Apparently, we can prove
Lemma. $P \subset G$ is parabolic $\Leftrightarrow$ $(P \cap G^0) \subset G^0$ is parabolic.
so that we needn't assume $G$ to be connected in the definition of "parabolic".
However, I seem to be missing one or another insight. I know that $G^0$ is a subgroup of finite index, and I suspect that $G^0/(P\cap G^0)$ is an irreducible component of $G/P$. Could someone give a hint for how to give a rigorous proof?
(One can draw a diagram like the one used in the nine lemma, but strictly speaking this only holds in an Abelian category or in the category of groups. Of course $0 \to P \to G \to G/P \to 0$ isn't an exact sequence in either category.)
One has an exact sequence of group schemes
$$1\to G^\circ\to G\to\pi_0(G)\to 1$$
where $\pi_0(G)$ is the group of connected components of $G$ (e.g. see [Mil, Pg. 15-16]).

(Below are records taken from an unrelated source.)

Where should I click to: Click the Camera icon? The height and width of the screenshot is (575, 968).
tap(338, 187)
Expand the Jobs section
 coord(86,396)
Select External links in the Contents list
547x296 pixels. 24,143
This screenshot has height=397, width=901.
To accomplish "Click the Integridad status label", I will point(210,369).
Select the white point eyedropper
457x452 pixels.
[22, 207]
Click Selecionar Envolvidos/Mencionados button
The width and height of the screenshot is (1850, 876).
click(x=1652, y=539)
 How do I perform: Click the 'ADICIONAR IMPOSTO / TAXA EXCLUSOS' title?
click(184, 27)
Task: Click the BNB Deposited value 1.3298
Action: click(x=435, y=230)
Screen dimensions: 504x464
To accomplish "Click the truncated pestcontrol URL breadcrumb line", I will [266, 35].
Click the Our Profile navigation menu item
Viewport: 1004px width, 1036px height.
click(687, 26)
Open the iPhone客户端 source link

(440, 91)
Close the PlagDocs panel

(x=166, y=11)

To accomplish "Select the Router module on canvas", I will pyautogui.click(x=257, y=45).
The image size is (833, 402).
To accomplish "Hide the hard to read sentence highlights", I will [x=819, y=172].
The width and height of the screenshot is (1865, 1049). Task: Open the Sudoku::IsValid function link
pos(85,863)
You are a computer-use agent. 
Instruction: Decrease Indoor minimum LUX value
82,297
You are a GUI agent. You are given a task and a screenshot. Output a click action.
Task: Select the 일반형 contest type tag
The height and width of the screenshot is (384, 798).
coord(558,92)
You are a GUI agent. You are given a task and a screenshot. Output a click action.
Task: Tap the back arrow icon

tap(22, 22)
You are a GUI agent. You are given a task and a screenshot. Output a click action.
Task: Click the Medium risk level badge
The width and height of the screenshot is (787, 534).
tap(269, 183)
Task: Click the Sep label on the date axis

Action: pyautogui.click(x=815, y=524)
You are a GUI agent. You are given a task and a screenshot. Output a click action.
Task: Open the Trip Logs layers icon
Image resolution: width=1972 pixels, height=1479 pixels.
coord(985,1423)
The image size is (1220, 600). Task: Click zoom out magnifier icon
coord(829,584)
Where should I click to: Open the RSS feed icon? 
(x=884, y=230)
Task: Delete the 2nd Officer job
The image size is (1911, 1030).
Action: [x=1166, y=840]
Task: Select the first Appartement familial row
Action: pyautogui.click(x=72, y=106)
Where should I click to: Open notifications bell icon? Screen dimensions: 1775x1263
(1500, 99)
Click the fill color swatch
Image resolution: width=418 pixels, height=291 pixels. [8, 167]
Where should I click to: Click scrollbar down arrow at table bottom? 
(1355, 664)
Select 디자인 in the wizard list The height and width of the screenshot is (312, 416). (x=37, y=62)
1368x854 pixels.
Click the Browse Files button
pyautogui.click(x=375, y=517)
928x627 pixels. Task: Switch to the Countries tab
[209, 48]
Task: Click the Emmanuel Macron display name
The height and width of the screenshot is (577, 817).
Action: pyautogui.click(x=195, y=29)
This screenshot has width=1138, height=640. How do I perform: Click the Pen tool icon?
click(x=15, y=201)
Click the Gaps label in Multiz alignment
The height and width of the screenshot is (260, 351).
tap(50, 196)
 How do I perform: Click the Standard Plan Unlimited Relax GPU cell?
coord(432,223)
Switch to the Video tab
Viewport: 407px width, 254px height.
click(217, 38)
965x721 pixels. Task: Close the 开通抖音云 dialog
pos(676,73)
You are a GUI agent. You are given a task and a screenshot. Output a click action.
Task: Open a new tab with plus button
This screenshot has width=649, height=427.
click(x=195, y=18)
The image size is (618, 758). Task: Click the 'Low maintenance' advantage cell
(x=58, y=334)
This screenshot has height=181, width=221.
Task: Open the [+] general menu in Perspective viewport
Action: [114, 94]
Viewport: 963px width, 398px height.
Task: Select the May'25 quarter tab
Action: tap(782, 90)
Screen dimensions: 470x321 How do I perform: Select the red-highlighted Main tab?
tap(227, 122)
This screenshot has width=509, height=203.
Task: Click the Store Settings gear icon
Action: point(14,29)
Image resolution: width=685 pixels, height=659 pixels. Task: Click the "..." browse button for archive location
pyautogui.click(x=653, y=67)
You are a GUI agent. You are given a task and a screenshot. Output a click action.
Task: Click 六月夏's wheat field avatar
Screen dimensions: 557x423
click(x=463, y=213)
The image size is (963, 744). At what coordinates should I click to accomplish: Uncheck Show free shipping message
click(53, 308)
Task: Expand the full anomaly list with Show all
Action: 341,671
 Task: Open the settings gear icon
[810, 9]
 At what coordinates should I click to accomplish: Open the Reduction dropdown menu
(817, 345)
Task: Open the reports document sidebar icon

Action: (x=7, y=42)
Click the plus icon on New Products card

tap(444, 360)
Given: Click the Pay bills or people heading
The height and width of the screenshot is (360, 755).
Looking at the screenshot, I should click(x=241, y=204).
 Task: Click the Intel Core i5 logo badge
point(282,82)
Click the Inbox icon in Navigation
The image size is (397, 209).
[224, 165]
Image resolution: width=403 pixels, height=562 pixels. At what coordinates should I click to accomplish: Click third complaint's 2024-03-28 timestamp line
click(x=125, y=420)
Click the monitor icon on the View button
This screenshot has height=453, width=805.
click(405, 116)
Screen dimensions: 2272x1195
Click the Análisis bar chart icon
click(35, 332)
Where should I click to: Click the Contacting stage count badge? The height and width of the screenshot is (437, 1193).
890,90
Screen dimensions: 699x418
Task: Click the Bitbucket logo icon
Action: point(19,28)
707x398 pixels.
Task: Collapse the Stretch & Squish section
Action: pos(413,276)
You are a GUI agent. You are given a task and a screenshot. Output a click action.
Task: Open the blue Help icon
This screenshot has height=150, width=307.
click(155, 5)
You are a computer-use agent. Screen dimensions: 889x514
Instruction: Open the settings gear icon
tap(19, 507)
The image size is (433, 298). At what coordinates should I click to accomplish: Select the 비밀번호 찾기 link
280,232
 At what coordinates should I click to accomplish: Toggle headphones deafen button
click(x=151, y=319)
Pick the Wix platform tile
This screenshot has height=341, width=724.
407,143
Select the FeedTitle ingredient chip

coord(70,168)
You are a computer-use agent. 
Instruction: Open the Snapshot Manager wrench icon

Note then that one gets an fibration
$$1\to G^\circ/(P\cap G^\circ)\to G/P\to \pi_0(G)/P\to 1$$
where $\pi_0(G)/P$ denotes the quotient of $\pi_0(G)$ modulo $P$. This implies that $G^\circ/(P\cap G^\circ)$ closed embeds into $G/P$ as one of the components of $G/P$ as desired. In particular, since $G$ acts transitively on the components of $G/P$ we see that $G/P$ is proper if and only if $G^\circ/(P\cap G^\circ)$ is proper, which gives the lemma.
[Mil] Milne, J.S., 2017. Algebraic groups: The theory of group schemes of finite type over a field (Vol. 170). Cambridge University Press.